> TEXT SEGMENT
European Market and Infrastructure Regulation (EMIR): the European Commission has adopted draft legislation introducing a clearing obligation for certain interest rate derivatives

In order to implement the central clearing obligation for over-the-counter (OTC) derivatives, designed to make transactions more secure and provided for in the EMIR regulation, the European Commission has adopted initial enforcement measures. These relate to certain interest rate derivatives and specify the time frame.

On 6 August 2015, the European Commission adopted the new delegated regulation aimed at defining and implementing a central clearing obligation within the framework of the EMIR regulation on OTC derivatives, central counterparties and trade repositories. By clearing a transaction between a buyer and a seller, the clearing house bears the counterparty risk, thereby preventing one participant's difficulties from jeopardizing the whole market.

The clearing obligation will apply to certain interest rate swaps denominated in euro, pounds sterling, Japanese yen or US dollars. It will gradually come into force according to different categories of stakeholder (clearing members, non-financial counterparties, funds, etc.) over a period of three years.

What contracts does this concern?

The interest rate derivatives subject to this clearing obligation will be:

  • Fixed-to-floating interest rate swaps;
  • Basis swaps;
  • Forward Rate Agreements (FRA);
  • Overnight Index Swaps.

These contracts will also have to meet certain conditions, in particular concerning their remaining maturity and reference indices, which are specified in the delegated regulation.

> OBJECTIVE A
Answer these questions from the text on the EMIR clearing obligation:
(i) On what date did the European Commission adopt the new delegated regulation?
(ii) In which currencies must the interest rate swaps be denominated for the clearing obligation to apply?
(iii) Over what period will the clearing obligation gradually come into force?
The records that follow have no connection to the text on the EMIR clearing obligation.

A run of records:
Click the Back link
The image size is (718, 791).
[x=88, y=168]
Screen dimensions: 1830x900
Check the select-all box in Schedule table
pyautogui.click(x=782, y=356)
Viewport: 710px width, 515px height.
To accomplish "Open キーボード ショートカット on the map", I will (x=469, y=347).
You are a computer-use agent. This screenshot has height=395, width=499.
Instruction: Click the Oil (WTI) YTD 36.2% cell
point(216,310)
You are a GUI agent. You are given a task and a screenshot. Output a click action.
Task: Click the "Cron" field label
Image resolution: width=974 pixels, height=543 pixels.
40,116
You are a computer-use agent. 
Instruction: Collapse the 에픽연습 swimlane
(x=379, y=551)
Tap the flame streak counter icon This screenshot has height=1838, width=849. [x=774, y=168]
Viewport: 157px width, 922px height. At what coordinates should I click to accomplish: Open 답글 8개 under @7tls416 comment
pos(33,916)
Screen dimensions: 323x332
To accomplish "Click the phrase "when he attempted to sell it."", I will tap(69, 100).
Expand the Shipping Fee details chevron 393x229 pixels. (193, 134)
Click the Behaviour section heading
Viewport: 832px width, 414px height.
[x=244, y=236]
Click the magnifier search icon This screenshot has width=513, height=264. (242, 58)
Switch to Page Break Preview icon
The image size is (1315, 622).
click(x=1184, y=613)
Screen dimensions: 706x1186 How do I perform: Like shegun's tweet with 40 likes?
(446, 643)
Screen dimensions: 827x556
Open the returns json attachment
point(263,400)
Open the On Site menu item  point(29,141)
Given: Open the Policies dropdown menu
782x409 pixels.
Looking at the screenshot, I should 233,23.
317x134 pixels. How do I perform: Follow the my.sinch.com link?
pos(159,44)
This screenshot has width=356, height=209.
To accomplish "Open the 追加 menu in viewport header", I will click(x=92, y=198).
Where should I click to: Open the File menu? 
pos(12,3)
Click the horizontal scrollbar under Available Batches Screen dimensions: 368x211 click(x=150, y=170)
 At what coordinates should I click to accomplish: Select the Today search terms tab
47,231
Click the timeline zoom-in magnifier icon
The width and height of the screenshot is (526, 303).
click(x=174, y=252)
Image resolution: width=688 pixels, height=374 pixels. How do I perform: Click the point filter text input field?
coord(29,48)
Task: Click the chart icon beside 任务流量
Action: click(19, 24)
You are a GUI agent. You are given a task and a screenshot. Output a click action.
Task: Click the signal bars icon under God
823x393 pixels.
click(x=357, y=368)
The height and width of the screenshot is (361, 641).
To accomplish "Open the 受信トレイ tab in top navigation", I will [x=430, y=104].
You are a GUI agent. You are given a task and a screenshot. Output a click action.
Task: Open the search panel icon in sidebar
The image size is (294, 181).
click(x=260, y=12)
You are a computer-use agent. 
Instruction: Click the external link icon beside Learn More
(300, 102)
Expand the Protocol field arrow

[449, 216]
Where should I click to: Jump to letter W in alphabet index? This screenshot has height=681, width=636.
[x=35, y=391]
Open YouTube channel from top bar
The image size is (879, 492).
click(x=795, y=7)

> OBJECTIVE B
Render the records from the start of the records through the line that contains "(x=379, y=551)" as a two-column CSV with the columns instruction and click_target. Give one row per request, with its text and its answer each in one quoted field and any line breaks turned into spaces.

> EXERCISE OUTPUT A
(i) 6 August 2015
(ii) Euro, pounds sterling, Japanese yen or US dollars
(iii) Three years

> EXERCISE OUTPUT B
instruction,click_target
"Click the Back link The image size is (718, 791).","[x=88, y=168]"
"Screen dimensions: 1830x900 Check the select-all box in Schedule table","pyautogui.click(x=782, y=356)"
"Viewport: 710px width, 515px height. To accomplish ""Open キーボード ショートカット on the map"",","I will (x=469, y=347)."
"You are a computer-use agent. This screenshot has height=395, width=499. Instruction: Click the Oil (WTI) YTD 36.2% cell","point(216,310)"
"You are a GUI agent. You are given a task and a screenshot. Output a click action. Task: Click the ""Cron"" field label Image resolution: width=974 pixels, height=543 pixels.","40,116"
"You are a computer-use agent. Instruction: Collapse the 에픽연습 swimlane","(x=379, y=551)"